## REQUIRED WORK
Format the lines of the material from the one holding "This screenshot has width=573, height=338." through the one holding "(x=20, y=157)", inclusive, as a JSON list of strings with one string per line and blank lines omitted.

## EXERCISE DATA
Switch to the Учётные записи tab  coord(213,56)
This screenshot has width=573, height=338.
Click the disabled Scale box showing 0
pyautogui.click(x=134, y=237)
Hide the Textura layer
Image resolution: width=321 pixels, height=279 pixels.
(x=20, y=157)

* * *

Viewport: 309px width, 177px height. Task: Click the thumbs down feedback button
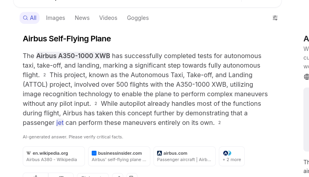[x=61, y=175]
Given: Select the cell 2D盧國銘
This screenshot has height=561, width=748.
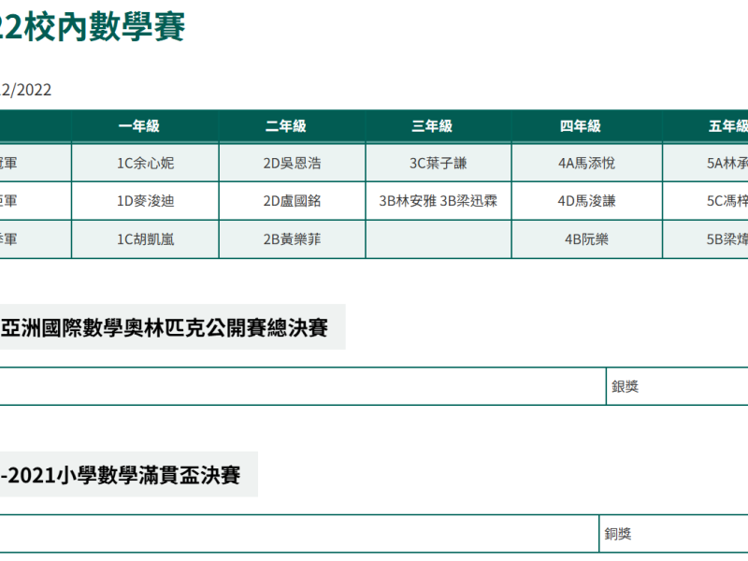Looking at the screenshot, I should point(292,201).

* * *

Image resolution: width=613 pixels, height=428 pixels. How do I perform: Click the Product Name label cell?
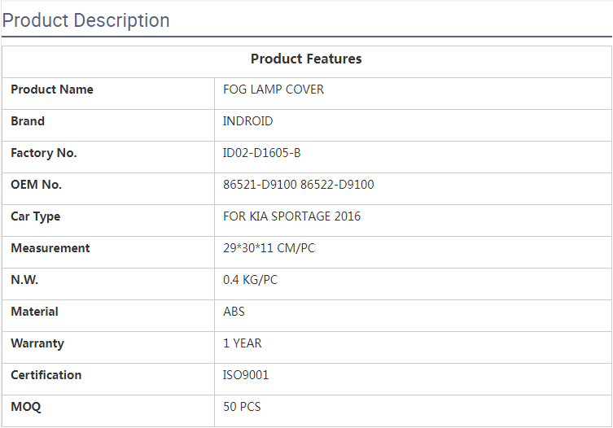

## CORRECT RESULT
[
  "This screenshot has width=573, height=338.",
  "Click the disabled Scale box showing 0",
  "pyautogui.click(x=134, y=237)",
  "Hide the Textura layer",
  "Image resolution: width=321 pixels, height=279 pixels.",
  "(x=20, y=157)"
]